PROMPT :: For each line in the records that contains "field", make a copy.

** DATA TO USE follows **

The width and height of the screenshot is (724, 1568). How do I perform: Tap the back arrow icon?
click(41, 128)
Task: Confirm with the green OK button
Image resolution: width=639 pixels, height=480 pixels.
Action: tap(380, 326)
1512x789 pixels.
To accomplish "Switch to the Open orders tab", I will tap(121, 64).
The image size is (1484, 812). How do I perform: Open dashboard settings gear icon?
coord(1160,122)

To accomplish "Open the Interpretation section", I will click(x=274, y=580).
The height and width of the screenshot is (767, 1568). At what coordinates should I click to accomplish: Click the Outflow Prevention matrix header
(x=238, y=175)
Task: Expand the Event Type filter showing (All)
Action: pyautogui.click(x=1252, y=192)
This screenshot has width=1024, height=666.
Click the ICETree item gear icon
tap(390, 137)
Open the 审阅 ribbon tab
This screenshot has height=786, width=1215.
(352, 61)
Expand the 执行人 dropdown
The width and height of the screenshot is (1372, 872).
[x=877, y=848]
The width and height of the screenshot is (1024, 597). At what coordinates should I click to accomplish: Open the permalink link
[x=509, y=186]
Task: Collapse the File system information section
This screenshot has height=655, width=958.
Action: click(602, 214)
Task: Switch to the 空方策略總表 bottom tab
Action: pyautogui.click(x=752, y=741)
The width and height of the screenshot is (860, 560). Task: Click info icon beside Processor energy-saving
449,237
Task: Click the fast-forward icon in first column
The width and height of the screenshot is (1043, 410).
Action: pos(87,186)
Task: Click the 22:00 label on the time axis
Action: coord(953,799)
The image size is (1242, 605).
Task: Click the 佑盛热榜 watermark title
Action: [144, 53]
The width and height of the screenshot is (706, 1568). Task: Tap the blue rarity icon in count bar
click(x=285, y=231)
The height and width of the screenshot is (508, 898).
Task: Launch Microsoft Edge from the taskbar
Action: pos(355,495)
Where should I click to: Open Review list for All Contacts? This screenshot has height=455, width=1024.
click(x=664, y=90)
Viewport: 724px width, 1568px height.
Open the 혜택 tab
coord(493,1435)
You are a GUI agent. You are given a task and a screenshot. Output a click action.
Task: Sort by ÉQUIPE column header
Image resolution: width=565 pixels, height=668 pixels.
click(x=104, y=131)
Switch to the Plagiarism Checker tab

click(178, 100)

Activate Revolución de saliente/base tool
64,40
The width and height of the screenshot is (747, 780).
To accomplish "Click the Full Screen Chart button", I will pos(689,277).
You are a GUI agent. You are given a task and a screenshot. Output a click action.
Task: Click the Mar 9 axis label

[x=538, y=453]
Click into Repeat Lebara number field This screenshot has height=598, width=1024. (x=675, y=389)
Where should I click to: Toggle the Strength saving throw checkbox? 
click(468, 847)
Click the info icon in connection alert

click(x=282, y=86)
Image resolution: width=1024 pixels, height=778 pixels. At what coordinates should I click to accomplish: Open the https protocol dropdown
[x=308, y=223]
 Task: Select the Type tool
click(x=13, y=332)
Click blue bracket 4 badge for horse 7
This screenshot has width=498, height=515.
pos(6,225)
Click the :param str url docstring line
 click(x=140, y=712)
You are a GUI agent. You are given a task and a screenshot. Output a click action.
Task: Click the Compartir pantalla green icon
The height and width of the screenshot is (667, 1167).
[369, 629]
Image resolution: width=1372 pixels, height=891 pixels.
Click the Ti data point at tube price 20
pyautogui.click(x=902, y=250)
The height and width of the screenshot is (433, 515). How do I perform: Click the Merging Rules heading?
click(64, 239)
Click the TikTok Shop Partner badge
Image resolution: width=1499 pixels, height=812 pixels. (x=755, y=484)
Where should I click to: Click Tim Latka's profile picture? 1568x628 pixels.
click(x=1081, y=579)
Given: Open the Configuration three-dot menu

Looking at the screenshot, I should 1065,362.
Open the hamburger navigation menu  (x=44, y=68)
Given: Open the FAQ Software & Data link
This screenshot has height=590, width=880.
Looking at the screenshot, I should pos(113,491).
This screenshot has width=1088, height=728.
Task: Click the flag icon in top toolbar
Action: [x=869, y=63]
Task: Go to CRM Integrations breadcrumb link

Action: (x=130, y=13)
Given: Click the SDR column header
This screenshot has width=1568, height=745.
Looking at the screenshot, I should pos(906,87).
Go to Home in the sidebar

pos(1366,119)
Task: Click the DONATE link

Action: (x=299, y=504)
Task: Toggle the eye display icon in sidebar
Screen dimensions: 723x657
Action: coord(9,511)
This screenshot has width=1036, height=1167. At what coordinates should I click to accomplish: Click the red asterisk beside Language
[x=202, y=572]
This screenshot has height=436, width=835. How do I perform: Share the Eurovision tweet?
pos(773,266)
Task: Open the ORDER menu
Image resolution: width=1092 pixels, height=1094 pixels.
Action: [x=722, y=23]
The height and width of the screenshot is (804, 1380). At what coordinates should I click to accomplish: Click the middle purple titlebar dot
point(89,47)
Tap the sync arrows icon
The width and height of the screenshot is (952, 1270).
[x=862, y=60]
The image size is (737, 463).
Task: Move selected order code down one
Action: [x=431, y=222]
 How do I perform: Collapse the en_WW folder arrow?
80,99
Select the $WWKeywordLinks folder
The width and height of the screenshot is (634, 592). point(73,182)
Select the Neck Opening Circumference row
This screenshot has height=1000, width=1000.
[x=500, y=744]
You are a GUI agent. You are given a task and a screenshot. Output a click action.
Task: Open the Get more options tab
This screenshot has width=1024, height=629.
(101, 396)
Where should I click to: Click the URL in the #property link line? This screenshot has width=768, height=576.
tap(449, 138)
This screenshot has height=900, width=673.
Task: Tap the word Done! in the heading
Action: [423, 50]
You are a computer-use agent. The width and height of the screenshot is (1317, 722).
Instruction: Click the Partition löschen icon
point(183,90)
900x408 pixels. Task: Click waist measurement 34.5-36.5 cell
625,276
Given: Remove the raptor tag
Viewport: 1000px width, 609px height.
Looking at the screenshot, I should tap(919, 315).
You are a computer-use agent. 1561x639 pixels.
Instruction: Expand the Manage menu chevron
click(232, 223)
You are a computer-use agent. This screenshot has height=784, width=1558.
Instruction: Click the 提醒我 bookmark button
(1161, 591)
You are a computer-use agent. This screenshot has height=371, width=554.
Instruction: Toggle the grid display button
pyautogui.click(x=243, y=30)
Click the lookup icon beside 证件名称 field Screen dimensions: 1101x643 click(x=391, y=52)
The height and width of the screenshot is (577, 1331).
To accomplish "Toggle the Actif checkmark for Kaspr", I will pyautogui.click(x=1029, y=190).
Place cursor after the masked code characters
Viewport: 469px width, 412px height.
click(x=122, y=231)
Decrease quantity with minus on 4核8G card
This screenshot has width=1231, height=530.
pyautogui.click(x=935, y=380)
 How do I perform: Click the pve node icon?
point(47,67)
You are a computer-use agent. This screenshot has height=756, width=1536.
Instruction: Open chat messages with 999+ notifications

** End of DATA TO USE **

TASK SOLUTION ::
Click into Repeat Lebara number field This screenshot has height=598, width=1024. (x=675, y=389)
Click the lookup icon beside 证件名称 field Screen dimensions: 1101x643 click(x=391, y=52)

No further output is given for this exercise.